I’m working a few projects at the moment, both at work and at home. I’ll keep hush on the many work things. At home I’m working on a small game, using bevy in the rust language. I’m trying to write some here. There is also fitness, music practice and house projects. However the most important thing in my life is supporting and spending time with my heavily pregnant partner. She will be bringing our beautiful daughter into the world.
I thoroughly enjoy having a lot of things going on, but time management and focus are becoming very important for me.
Struggling with too many distractions is a new problem for me, and that’s the reason for this post. When working in an office there is a widely understood rule that a shoulder tap is costly to a developers focus, so if you do you better have a good reason for not scheduling a meeting. People know that a shoulder tap has a tangible cost. Multiply that cost if that developer has headphones on and their fingers are flying at light speed with vim open.
I can’t count the amount of times I’ve walked halfway to someones desk, only to hesitate, and then walk back to solve the problem on my own. Yet I’ve found working from home is that this cost is completley hidden.
But! What I’ve also realised is that I can fully control all shoulder taps that come to me in electronic form. I’ve easily doubled my productivity after realising this.
The first thing I did was figure out what I wanted to let distract me at any time. That’s only 2 things. When a website is down, and when my partner contacts me. So I amped up those notification settings. Every single message/event, I want to know.
The next thing I did was mute everything else. All other slack: no alerts. All email: no alerts. I’ve gotten rid of all push-based shoulder taps. I choose when I get shoulder tapped. Okay except for phone calls. Though I have my number on a do-not-call list for marketers.

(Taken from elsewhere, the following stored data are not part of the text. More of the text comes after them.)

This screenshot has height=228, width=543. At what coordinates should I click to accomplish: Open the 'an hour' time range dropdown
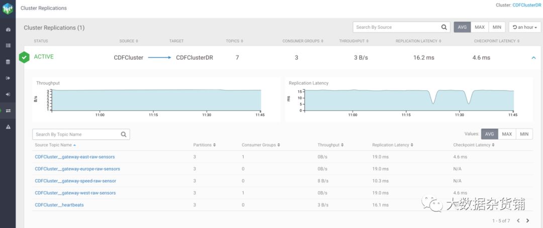pos(525,27)
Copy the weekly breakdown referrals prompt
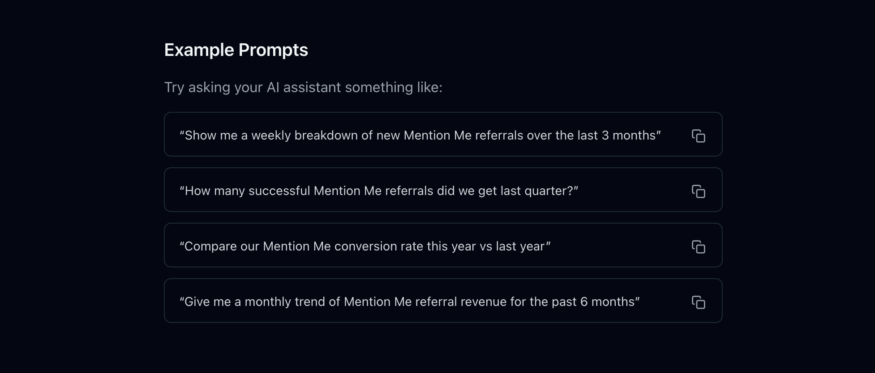This screenshot has height=373, width=875. tap(698, 136)
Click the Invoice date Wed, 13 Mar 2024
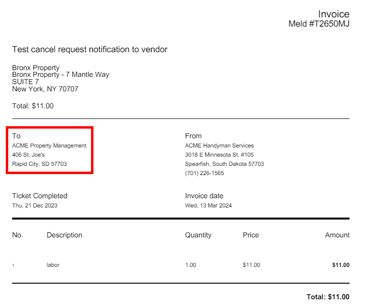 point(208,205)
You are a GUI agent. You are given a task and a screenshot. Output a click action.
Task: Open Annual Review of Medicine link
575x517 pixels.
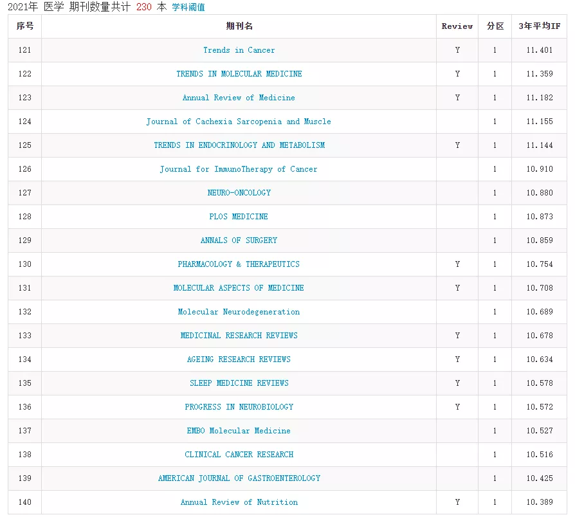(239, 98)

The other important piece is planning my time. I start every day by setting goals for the day, roughly allocating time for each goal, checking if its all achievable, and strategically inserting blocks in between goals for communication, walks, eating. Tricking my gorilla brain essentially. Me finish task, me banana.
The results of this have been incredible. I finish the things I start much more often. I write code for longer periods. And I’m more reachable, not less!
The time I devote to checking my various channels is much more relaxing because there is no opportunity cost. And I often have extra time to be more proactive with communicating with other people. Reaching out, giving updates, setting up catchups.
Everyone struggles with asynchronous/multithreading development. Why try to emulate it with your own brain.